Pero esta exigencia no se queda en un cuidado en no perjudicar el proceso y en que su conducta no sea la causante directa de un desastre procesal. Y ello es así por cuanto, como hemos dicho, la jurisprudencia le exige al abogado la correcta fundamentación fáctica y jurídica de los escritos de alegaciones, la diligente proposición de las pruebas y la cuidadosa atención a la práctica de las mismas, la estricta observancia de los plazos y términos legales, y demás actuaciones que debería utilizar el abogado para que, en principio, pueda vencer en el proceso.
El término que define, según la jurisprudencia del Alto Tribunal, la exigencia del comportamiento del abogado en el proceso es el de lex artis. Es decir, debe utilizar la prueba circunstancial, el cauce legal, la argumentación fáctica y jurisprudencial y todo ello dentro del plazo legal.

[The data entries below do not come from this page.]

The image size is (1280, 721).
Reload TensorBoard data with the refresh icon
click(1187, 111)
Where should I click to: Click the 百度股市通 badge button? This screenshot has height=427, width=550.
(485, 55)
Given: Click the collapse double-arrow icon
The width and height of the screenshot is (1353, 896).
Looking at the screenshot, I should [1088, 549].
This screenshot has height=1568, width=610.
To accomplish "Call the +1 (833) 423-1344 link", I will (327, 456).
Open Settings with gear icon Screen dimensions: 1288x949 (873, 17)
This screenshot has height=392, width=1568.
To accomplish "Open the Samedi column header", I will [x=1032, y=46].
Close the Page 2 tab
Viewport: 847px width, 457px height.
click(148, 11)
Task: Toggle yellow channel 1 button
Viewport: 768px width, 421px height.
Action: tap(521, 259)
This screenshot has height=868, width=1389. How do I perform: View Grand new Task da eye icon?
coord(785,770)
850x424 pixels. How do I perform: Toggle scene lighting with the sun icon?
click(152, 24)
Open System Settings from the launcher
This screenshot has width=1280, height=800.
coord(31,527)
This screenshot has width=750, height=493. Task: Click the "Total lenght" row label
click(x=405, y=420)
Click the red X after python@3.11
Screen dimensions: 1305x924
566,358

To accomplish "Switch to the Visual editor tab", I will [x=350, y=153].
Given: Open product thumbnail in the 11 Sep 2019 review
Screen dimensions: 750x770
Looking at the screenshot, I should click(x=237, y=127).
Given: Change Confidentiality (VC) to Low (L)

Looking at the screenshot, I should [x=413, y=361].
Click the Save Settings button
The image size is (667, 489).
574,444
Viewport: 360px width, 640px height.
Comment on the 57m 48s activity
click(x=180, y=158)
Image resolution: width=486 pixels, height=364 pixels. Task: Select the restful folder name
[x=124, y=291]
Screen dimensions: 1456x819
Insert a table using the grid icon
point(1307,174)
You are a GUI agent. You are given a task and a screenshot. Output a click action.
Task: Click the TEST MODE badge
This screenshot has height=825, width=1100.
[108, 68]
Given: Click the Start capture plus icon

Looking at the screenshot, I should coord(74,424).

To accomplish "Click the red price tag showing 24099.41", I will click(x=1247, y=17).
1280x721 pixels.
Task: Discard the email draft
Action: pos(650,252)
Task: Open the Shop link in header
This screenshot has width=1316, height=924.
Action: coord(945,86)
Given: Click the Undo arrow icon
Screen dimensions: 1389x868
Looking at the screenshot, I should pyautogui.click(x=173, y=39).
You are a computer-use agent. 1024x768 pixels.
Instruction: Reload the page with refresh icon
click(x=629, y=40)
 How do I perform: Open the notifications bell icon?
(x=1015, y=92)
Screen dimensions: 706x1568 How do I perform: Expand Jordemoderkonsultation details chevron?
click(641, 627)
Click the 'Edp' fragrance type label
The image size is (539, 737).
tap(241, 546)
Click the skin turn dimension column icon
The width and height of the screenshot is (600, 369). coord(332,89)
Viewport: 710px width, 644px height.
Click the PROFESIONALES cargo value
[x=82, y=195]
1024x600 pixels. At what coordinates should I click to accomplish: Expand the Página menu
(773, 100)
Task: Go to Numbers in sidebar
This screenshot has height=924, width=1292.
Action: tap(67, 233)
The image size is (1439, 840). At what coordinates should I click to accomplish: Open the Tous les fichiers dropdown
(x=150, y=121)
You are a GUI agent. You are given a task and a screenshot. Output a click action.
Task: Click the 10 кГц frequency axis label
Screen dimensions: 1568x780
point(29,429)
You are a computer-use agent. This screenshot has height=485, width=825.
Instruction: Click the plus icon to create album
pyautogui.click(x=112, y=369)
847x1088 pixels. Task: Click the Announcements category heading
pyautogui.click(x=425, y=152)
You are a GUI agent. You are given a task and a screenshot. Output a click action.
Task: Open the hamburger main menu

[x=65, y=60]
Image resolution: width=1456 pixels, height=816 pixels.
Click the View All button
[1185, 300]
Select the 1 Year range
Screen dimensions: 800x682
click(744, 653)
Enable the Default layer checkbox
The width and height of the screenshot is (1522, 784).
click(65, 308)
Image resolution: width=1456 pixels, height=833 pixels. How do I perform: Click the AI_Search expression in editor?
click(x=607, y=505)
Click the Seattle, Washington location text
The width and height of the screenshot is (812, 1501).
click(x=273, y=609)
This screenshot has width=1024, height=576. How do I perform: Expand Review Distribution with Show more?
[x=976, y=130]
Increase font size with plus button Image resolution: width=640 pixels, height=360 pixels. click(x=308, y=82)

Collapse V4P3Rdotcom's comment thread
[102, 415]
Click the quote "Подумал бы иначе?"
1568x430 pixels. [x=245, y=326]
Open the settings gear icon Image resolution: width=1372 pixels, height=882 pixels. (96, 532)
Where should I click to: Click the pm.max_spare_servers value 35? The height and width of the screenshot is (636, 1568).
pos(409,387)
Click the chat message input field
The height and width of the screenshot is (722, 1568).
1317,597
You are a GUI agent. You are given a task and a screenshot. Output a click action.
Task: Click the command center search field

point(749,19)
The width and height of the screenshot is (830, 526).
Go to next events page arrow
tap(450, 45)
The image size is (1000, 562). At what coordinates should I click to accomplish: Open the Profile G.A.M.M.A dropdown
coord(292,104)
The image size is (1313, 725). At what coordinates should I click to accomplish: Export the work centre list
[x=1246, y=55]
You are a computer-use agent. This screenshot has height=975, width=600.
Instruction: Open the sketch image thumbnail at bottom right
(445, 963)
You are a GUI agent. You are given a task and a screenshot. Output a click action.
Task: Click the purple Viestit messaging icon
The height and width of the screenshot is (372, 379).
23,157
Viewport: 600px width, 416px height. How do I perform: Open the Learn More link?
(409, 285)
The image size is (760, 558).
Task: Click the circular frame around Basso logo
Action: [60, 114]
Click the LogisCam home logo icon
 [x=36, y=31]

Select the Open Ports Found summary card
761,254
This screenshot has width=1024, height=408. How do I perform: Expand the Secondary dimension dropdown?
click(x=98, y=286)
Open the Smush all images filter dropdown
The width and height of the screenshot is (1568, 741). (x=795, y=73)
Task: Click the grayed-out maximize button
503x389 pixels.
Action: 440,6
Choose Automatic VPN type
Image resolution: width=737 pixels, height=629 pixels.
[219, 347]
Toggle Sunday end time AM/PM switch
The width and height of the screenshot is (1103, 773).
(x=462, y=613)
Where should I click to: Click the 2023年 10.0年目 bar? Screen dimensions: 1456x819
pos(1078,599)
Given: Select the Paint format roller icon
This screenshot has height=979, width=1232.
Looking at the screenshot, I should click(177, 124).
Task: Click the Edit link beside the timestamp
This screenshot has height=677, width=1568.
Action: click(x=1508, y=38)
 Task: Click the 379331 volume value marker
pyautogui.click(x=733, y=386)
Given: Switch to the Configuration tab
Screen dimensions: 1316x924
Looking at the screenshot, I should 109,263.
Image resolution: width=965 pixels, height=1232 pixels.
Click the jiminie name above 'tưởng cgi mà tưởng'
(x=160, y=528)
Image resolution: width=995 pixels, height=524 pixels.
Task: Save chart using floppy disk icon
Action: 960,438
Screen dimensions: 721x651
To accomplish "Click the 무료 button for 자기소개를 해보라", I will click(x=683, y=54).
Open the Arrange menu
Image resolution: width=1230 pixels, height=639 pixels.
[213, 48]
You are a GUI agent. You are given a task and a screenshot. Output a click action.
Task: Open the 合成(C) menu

La sentencia del TS de 3 de octubre de 1998 manifiesta que un abogado, en virtud del contrato de arrendamiento de servicios, a lo que se obliga es a prestar sus servicios profesionales con la competencia y prontitud requerida por las circunstancias del caso, y, en esta competencia se incluye el conocimiento de la legislación y jurisprudencia aplicables al caso y su aplicación con criterios de razonabilidad si hubiese interpretaciones no unívocas.
En el caso de la sentencia del Tribunal Supremo, de 8 de abril de 2003, al abogado se le condena por error profesional por la omisión de la proposición de una prueba pericial contradictoria en un recurso contencioso-administrativo que impugnaba los acuerdos del Jurado Provincial de Expropiación.
En la STS de 30 de noviembre de 2005, se considera errónea la conducta del abogado por cuanto el letrado omitió alegar que la aseguradora a la que defendía tenía un límite de responsabilidad, por lo que fue condenada a una cantidad muy superior a la máxima asegurada.
En la STS 30 de diciembre de 2002, el letrado no solicitó el recargo del 20% de intereses a cargo de la aseguradora, causa exclusiva de su no concesión. Ello, sin más, para el TS es una conducta negligente.
En la STS 7 de febrero de 2000, es imputable negligencia en jurisdicción laboral al letrado de la empresa que se limitó a reconocer la antigüedad, categoría y salario reclamados por el trabajador en el juicio laboral. Asimismo, cuando dejó decaer el derecho de su defendida a optar entre la readmisión o el pago de la indemnización de despido improcedente.
Aparece, pues, perfectamente definida la exigencia del letrado, que tiene un deber de fidelidad con el cliente y que le impone una ejecución óptima del servicio contratado, en este caso del encargo de defensa del cliente con la adecuada preparación tanto en el fondo como en la forma para un cumplimiento correcto y adecuado del servicio o encargo.
Así, pues, al ejercicio de la profesión de abogado le es aplicable la máxima jurisprudencial de que cuando una persona utiliza los servicios de un abogado reúne la condición de usuario y tiene el derecho a ser indemnizado por los daños y perjuicios que les irroguen la utilización de los servicios, a excepción sabida de los que estén causados por culpa exclusiva de la víctima.
Nada que diferenciar, pues, con el criterio general de responsabilidad objetiva por daños.
Este criterio jurisprudencial, no obstante, inicia un movimiento pendular, ciertamente preocupante, cuando se trata de resolver la controversia de la cuantificación del error de abogado.